Ces révélations ont donné lieu aux Etats-Unis et dans le monde entier à de vifs débats sur la surveillance, le respect de la vie privée et des libertés individuelles par les Etats, et sur notre utilisation du numérique. Si son parcours est plutôt connu, grâce aux interviews et conférences qu’il donne depuis la Russie, et au documentaire de Laura PoitrasCitizenfour sorti en 2014, c’est la première fois que le plus célèbre des lanceurs d’alerte revient en détail sur son histoire, dans ce livre dont le quotidien Le Monde publie des extraits.

Trop naïfs

« Nous – moi, vous, nous tous – étions trop naïfs. » Le lanceur d’alerte déplore le temps qu’il lui a fallu pour « concevoir ce qui était pourtant manifeste » après la guerre d’Irak, à savoir la manière dont le gouvernement américain mentait à ses citoyens. « Quand j’ai commencé à travailler dans le renseignement, j’étais certain de ne plus jamais me faire mener en bateau, d’autant plus que j’avais une habilitation top secret à présent, ce qui n’est pas rien. Après tout, pourquoi les autorités dissimuleraient-elles des secrets à leurs propres gardiens du secret ? » Il explique que c’est en commençant à travailler pour la NSA au Japon en 2009, et en intégrant « le service de renseignement le plus performant au monde » qu’il a pris conscience de la taille de la machine. « C’était la première fois de ma vie que je réalisais vraiment ce que signifiait le pouvoir d’être le seul dans une pièce à maîtriser non seulement le fonctionnement interne d’un système mais aussi son interaction avec quantité d’autres systèmes. »

Cartes SD

Edward Snowden explique comment il a stocké et fait sortir de la base les données volées à la NSA. « Laissez tomber les clés USB ; elles sont trop encombrantes au regard de leur faible capacité de stockage. A la place, je me suis servi de cartes SD – l’acronyme signifie Secure Digital ("transmission numérique protégée").

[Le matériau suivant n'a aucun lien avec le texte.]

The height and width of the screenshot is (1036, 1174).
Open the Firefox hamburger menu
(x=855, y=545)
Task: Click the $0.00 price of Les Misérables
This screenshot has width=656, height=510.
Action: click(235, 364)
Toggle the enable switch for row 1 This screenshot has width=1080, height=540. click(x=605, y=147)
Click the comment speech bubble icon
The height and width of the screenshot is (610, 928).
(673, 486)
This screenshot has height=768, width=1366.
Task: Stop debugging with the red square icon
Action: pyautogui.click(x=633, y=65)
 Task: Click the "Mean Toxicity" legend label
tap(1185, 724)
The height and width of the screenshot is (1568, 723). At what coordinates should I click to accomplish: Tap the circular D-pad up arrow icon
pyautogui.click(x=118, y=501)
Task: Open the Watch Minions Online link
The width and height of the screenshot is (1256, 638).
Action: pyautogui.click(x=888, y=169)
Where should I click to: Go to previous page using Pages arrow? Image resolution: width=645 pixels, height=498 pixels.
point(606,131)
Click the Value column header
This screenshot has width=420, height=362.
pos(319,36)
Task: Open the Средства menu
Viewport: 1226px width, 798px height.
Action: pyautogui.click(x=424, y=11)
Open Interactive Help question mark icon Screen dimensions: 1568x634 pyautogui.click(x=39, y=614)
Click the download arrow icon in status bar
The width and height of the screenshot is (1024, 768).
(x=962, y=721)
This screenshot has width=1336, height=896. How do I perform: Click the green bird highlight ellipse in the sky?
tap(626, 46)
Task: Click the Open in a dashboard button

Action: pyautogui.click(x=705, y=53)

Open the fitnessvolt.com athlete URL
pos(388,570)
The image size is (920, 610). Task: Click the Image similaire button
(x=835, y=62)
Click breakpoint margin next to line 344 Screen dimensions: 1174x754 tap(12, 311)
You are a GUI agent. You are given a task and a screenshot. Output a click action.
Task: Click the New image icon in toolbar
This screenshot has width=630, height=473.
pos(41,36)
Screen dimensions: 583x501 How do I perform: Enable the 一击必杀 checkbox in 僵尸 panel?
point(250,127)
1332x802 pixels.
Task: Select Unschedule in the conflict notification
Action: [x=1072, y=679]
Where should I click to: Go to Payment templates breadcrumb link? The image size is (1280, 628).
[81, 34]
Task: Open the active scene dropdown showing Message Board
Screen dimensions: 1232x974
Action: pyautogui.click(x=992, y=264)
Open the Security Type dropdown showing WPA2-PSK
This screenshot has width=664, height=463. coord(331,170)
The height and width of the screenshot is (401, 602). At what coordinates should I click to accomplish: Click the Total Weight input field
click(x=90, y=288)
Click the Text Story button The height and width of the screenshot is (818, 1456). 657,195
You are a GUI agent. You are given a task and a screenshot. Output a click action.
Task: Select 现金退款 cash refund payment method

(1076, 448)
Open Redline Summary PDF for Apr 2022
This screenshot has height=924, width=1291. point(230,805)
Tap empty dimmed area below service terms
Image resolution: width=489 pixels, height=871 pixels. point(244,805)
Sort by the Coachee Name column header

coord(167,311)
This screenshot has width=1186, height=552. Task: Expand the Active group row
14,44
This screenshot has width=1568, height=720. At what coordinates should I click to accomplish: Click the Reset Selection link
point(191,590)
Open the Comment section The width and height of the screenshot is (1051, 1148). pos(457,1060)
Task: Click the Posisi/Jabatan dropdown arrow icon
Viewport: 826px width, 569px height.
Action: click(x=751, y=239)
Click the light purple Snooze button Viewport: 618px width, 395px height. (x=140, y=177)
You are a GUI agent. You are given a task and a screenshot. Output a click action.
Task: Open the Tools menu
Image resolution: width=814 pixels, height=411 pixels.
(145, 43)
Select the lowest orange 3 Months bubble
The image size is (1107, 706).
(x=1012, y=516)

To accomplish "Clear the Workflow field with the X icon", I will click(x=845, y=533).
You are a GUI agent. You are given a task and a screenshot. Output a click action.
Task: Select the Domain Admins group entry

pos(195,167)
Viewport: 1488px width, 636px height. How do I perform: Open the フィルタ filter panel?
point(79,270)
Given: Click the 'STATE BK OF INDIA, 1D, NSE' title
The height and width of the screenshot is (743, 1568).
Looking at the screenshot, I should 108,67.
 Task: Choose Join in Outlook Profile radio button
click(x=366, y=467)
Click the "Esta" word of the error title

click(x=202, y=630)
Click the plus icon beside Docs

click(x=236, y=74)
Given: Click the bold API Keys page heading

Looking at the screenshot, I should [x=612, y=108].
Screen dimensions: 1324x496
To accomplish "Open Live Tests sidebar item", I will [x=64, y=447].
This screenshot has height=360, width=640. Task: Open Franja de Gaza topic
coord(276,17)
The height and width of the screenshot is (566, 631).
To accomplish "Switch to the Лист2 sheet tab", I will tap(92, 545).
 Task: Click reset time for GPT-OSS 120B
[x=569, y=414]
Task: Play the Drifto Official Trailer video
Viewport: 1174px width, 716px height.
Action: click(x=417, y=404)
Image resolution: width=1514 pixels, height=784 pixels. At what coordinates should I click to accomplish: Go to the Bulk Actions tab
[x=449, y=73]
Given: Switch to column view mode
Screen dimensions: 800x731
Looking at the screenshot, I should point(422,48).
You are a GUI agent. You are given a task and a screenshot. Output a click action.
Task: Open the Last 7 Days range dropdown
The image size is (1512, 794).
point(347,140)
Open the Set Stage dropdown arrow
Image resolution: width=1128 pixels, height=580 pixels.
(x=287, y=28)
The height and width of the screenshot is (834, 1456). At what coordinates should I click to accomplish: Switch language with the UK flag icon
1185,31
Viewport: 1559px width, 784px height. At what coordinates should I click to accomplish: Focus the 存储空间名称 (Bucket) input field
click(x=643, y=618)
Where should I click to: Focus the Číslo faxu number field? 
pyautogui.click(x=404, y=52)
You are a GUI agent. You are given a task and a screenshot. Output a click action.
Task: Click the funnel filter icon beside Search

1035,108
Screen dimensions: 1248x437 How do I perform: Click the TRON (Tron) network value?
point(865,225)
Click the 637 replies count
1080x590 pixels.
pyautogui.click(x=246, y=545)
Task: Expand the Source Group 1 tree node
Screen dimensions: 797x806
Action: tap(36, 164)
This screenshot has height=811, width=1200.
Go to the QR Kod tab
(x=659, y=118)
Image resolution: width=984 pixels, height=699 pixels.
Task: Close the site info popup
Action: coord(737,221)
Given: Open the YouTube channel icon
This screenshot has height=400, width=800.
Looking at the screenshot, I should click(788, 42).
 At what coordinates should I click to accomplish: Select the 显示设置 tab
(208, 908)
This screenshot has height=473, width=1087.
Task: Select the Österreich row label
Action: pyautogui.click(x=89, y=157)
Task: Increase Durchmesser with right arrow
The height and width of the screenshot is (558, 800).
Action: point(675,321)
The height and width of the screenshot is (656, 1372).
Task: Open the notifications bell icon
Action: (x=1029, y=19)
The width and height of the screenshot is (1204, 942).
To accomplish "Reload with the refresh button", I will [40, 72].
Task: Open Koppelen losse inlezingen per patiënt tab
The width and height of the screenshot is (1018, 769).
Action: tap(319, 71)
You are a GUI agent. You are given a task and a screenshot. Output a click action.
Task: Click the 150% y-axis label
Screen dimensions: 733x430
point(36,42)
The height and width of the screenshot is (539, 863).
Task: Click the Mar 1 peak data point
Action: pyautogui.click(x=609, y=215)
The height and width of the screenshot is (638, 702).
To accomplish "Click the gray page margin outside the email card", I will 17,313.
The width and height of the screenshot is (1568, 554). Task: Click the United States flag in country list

Pour être plus précis, je me suis servi de cartes mini-SD et micro-SD. Vous savez à quoi ressemble une carte SD si vous vous êtes déjà servi d’un appareil photo numérique ou d’une caméra, ou si vous avez déjà eu besoin de plus de mémoire sur votre tablette. Elles ne déclenchent quasiment jamais les détecteurs de métaux, et puis, qui m’en voudrait d’avoir oublié quelque chose d’aussi petit ? »

Il décrit également la paranoïa et l’anxiété qui l’envahissait face aux risques encourus. « Une fois une carte remplie, je devais opérer ma fuite quotidienne, faire sortir du bâtiment cette archive vitale, passer devant les chefs et des types en uniforme, descendre les escaliers, m’engouffrer dans un couloir vide, scanner mon badge, passer devant les gardes armés, passer les sas de sécurité – ces zones à deux portes dans lesquelles, pour que la seconde porte s’ouvre, il faut que la première soit fermée et que votre badge soit approuvé, et s’il ne l’est pas, ou que quelque chose ne se passe pas comme prévu, le garde vous braque avec son arme, les portes se verrouillent, et vous dites : "Eh bien, c’est pas mon jour !" A chaque fois que je partais, j’étais pétrifié. Je devais me forcer à ne pas penser à la carte SD car si j’y pensais, j’avais peur d’agir différemment, de manière suspecte. Il m’est aussi arrivé de dissimuler une carte dans l’une de mes chaussettes et, lors de mon pic de paranoïa, dans ma joue, afin de pouvoir l’avaler si nécessaire. » Pour se cacher de potentielles écoutes du FBI dans sa maison, il effectuait les copies de ces données planqué « sous une couverture (…) parce que le coton reste plus fort que les caméras. »

Coincé à Moscou

Edward Snowden revient également sur son escale à Moscou. Après un contrôle anormalement long, il a été emmené dans un salon de l’aéroport, où l’attendaient des hommes en costume, vraisemblablement membres des services de renseignement russe. « [Un officier] s’est raclé la gorge et, dans un anglais correct, il m’a offert ce que la CIA appelle un "cold pitch", en gros une offre d’engagement par un service de renseignement étranger qui peut se résumer à "venez bosser avec nous". En échange de leur coopération, on fait miroiter aux étrangers des faveurs qui peuvent aller de montagnes de cash à une carte "vous êtes libéré de prison" valant pour quasiment tout, depuis la simple fraude jusqu’au meurtre. »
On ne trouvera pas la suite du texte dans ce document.